In the framework of continuous medium theory, a new form of the electrostatic free energy of nonequilibrium solvation has been derived by the method of constrained equilibrium state^[1]. This form has been further deduced to solve the electron transfer^[2] and hydrated electron^[3] problems, and in this work to treat the solvent effect on the ultrafast UV/Vis absorption spectra in water solution with respect to both explicit and implicit solvation strategies^[4]. For the explicit solvation, the newly inferred energy expression was implemented by means of modifying the nonequilibrium module of the averaged solvent electrostatic potential/molecular dynamics (M-ASEP/MD) program, which permits an atomic-level description of the solvent and the mutual polarization between the solute and solvent molecules. For the implicit solvation, an approximation of point dipole and sphere cavity was employed with considering the solvent as a uniform and continuous polarizable dielectric medium. In addition, a new method of determination of the cavity radius was proposed, taking the short-range dispersion/repulsion and long-range electrostatic interactions between the solute and solvent molecules into account with the aid of the MD simulations. Sequentially, the two solvation strategies that are based on our nonequilibrium solvation theory were performed to study the solvatochromic shift of formaldehyde, a representative chromophore molecule, in water solvent and verified to show self-consistence with each other.

References

1 X. Y. Li, F. C. He, K. X. Fu, W. J. Liu, J. Theor. Comput. Chem. 2010, 9, Supp. 1, 23–37.

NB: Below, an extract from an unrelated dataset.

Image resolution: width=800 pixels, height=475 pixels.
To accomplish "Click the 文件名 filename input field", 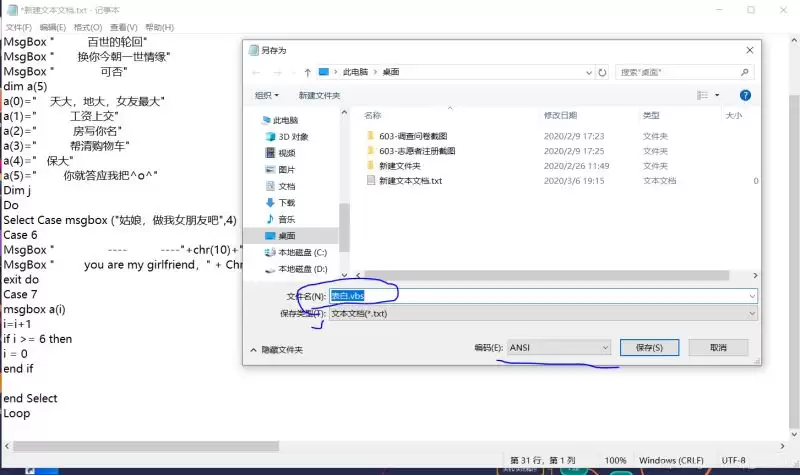I will point(543,296).
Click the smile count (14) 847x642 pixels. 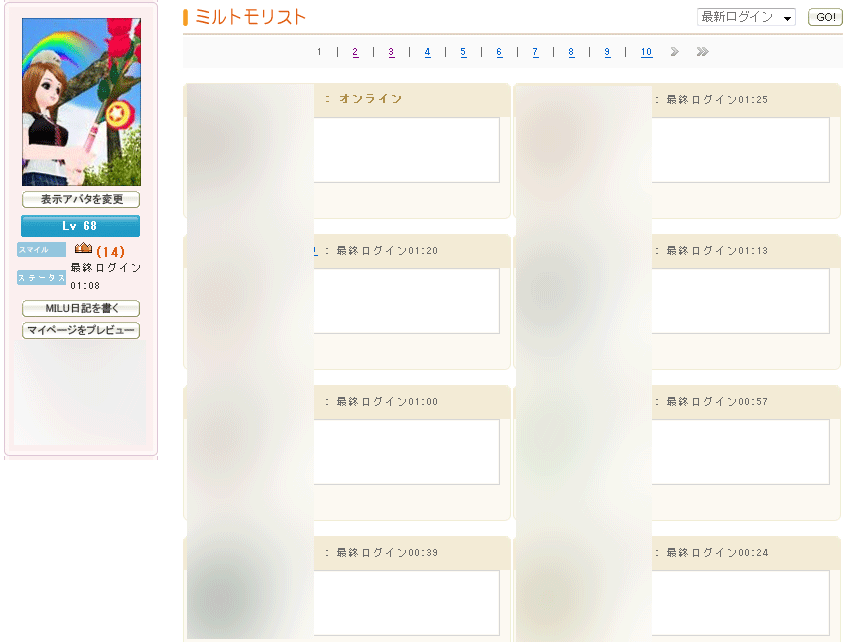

2 X. Y. Li, Q. D. Wang, J. B. Wang, J. Y. Ma, K. X. Fu, F. C. He, Phys. Chem. Chem. Phys. 2010, 12, 1341–1350.

3 X. J. Wang, Q. Zhu, Y. K. Li, X. M. Cheng, X. Y. Li, K. X. Fu, F. C. He, J. Phys. Chem. B 2010, 114, 2189–2197.

4 Y. K. Li, Q. Zhu, X. Y. Li, K. X. Fu, X. J. Wang, X. M. Cheng, J. Phys. Chem. A 2011, 115, 232.